My dear friend and sister-in-law recently passed and I find myself wondering if we can ever be ready for the death of someone we love. Though I knew it was coming for a couple of months, and I read her memorial service and eulogy to her days before she died, still I wasn’t ready. Nearly two weeks now since her death, I begin every day thinking, “I’m not ready to say good-bye.” The song One More Day, by Diamond Rio describes the impasse perfectly, “One more day, I know what it would do, leave me wishing still for one more day with you.”
I am not ready for the lost feeling that follows the impulse to call her, not ready when I see pictures of us realizing there will be no more. I am not ready when people offer condolences and I don’t respond because doing so reminds me she is gone. I am not ready to think about next summer when we will no longer enjoy the warmth of the sun or share a cold beer over casual conversation. I am not ready to cross her off my Christmas-gift giving list or remember her birthday as a thing of the past. I am not ready …I am not ready….

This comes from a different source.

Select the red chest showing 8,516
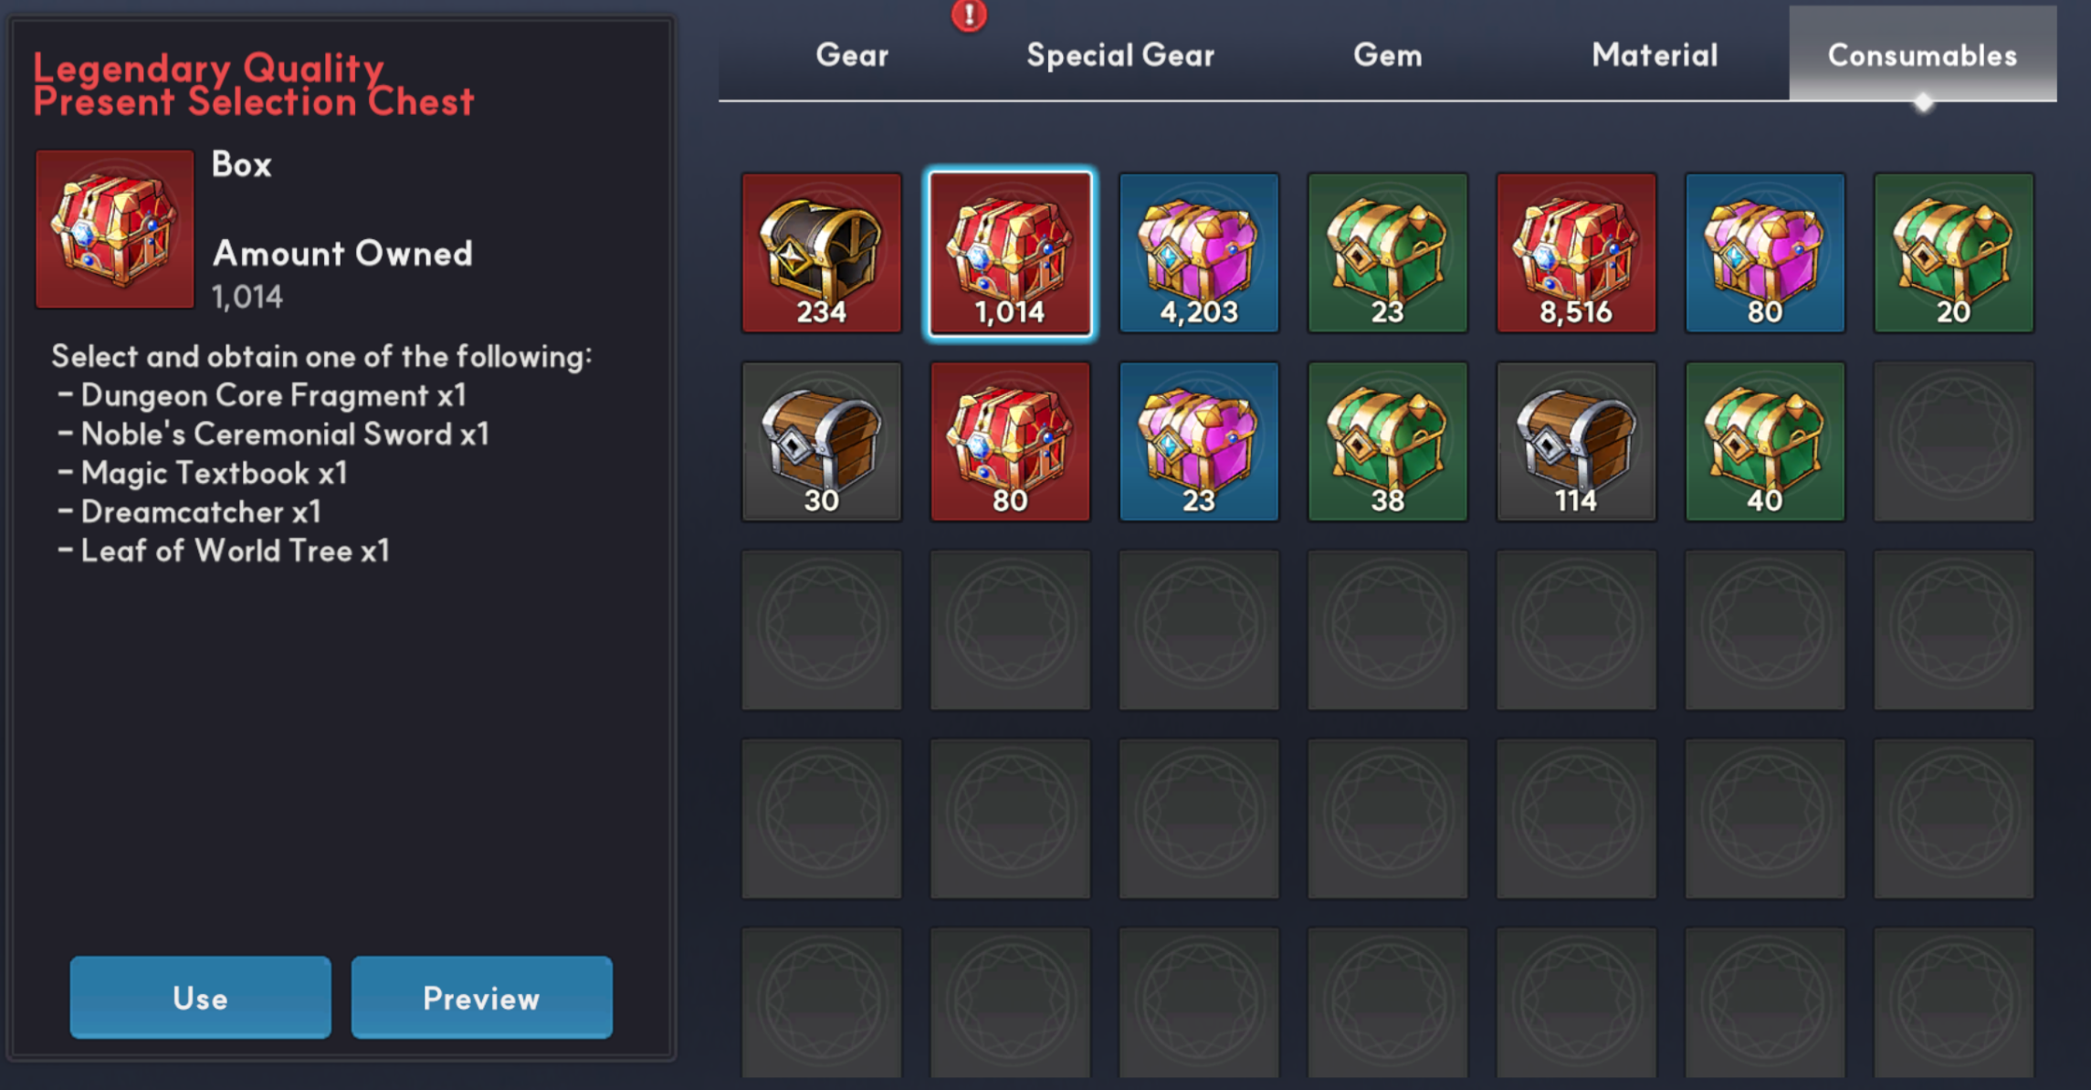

As a writer for a funeral home, a seasoned bereavement companion, and a minister-chaplain I have spent untold hours thinking about, writing about and journeying with people through the days of death and grief. Death is natural to the life cycle. And still when death comes to me personally, I am not ready. How could I be, for the desire to live and love and treasure relationships is instinctive to living. I have lied to so many people on their deathbeds, including my sister-in-law saying, “We are ready whenever you are ready to go.” On rare occasions it was the truth, but the reality was that we were not ready. In the days following the death of someone we love, grief readies us as we struggle to move forward. Grieving gets us ready for the new relationship with our departed loved ones.
Rest in peace dear Donna, I was not ready to say good-bye, still not, but as I muse over the ending, I make ready for a new beginning, a fresh relationship built not merely on memory, but an eternal bond.